Obama Closer to Seizing Control of Cyberspace; Exec. Order Imminent
Joe Wolverton, II, J.D.
Wednesday, 24 October 2012
According to a copy of a draft executive order on cybersecurity obtained by the Associated Press (AP), President Obama will soon order “U.S. spy agencies to share the latest intelligence about cyberthreats with companies operating electric grids, water plants, railroads and other vital industries to help protect them from electronic attacks.”
For some time, government officials have insisted that Iran is planning a cyberattack on the electronic communications infrastructure of the United States. The AP reports that Defense Secretary Leon Panetta said that the U.S. armed forces are “ready to retaliate” should Iran — or any other country — attempt an attack on U.S. cybersecurity.

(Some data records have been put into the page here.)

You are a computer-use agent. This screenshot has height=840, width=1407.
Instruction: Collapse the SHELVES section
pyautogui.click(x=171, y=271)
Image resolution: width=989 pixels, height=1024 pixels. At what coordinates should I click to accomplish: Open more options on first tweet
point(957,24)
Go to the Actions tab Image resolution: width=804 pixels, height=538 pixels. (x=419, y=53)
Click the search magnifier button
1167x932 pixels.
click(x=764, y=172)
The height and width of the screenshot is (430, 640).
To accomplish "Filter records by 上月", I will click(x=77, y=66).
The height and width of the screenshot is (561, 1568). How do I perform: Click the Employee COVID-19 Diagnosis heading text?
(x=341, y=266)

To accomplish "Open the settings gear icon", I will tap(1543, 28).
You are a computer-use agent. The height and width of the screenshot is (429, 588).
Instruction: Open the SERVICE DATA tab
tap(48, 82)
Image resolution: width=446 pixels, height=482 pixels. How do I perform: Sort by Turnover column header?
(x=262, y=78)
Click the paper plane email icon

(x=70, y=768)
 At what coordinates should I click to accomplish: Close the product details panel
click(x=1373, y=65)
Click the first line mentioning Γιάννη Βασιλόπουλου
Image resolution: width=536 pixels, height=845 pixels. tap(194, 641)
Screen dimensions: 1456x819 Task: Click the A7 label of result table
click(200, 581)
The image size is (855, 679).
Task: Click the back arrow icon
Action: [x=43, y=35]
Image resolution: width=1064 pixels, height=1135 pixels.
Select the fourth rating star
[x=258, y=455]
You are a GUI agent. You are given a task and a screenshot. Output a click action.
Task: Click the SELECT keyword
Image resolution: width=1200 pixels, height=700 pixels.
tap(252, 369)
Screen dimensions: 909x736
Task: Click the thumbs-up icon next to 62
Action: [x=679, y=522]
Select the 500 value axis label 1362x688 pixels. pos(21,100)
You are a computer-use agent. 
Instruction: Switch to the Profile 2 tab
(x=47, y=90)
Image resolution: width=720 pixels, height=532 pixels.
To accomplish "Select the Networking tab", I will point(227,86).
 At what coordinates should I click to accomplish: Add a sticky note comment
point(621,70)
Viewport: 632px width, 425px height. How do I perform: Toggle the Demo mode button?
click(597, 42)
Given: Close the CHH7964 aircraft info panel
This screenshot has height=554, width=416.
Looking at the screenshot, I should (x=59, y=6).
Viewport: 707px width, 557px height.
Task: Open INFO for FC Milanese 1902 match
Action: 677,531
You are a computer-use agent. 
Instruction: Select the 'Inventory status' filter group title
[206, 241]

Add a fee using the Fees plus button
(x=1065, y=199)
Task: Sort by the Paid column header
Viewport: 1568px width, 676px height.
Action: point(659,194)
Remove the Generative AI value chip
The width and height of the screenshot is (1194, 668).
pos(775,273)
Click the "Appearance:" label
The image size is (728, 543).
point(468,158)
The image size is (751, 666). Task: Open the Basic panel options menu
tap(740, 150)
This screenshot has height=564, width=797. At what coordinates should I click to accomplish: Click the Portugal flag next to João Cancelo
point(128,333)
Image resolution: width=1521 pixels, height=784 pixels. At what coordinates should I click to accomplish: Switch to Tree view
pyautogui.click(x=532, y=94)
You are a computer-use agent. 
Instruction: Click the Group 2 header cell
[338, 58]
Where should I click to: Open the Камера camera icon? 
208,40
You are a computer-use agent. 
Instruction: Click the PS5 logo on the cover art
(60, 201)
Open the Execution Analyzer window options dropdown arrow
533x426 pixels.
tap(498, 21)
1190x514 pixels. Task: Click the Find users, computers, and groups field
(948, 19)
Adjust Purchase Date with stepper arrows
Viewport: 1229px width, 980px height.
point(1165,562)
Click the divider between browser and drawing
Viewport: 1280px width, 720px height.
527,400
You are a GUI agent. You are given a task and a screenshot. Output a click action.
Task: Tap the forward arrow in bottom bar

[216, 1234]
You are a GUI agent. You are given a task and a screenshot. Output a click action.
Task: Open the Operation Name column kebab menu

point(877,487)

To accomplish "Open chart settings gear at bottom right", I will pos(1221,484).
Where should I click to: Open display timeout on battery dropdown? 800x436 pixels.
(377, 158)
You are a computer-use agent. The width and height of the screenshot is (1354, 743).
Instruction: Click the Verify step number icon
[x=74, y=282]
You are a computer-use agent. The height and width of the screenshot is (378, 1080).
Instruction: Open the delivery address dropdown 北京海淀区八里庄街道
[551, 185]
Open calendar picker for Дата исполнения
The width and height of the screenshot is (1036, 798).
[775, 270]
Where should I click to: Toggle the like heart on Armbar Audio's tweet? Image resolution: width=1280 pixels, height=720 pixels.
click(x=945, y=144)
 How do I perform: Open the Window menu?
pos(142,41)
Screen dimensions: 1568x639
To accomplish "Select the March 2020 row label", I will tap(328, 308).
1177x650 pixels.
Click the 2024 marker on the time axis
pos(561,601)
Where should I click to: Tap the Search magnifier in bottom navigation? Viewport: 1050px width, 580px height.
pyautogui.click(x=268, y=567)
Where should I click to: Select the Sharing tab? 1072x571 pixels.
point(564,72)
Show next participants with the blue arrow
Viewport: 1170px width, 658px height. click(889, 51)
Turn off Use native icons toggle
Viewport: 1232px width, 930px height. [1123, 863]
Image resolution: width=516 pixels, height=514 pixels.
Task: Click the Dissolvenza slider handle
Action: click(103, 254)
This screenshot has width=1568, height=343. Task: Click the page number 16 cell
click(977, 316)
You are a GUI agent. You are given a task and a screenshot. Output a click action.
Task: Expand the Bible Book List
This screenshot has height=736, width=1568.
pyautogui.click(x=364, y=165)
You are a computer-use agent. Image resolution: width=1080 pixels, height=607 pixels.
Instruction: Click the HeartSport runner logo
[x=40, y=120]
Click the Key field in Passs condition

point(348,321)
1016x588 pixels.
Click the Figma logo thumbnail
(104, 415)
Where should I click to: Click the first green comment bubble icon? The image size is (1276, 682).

Promises of the White House’s imminent issuing of the edict have been coming for months. The AP reports that regardless of the latest leak, “the White House declined to say when the president will sign the order.”
On September 19, Department of Homeland Security Secretary Janet Napolitano said the executive order granting the president sweeping power over the Internet is “close to completion.”
In testimony before the Senate Committee on Homeland Security and Governmental Affairs, Napolitano said that the order is still “being drafted” and vetted by various high-level bureaucrats. But she also indicated that it would be issued as soon as a “few issues” were resolved. Assuming control of the nation’s Internet infrastructure is a DHS responsibility, Napolitano added.
“DHS is the Federal government’s lead agency for securing civilian government computer systems and works with our industry and Federal, state, local, tribal, and territorial government partners to secure critical infrastructure and information systems,” she informed senators.
Napolitano’s report on the role of DHS squares with the information revealed in the seven-page version of the order the AP has read. According to the report of their findings:
The draft order would put the Department of Homeland Security in charge of organizing an information-sharing network that rapidly distributes sanitized summaries of top-secret intelligence reports about known cyberthreats that identify a specific target. With these warnings, known as tear lines, the owners and operators of essential U.S. businesses would be better able to block potential attackers from gaining access to their computer systems.
The new draft, which is not dated, retains a section that requires Homeland Security to identify the vital systems that, if hit by cyberattack, could “reasonably result in a debilitating impact” on national and economic security. Other sections establish a program to encourage companies to adopt voluntary security standards and direct federal agencies to determine whether existing cyber security regulations are adequate.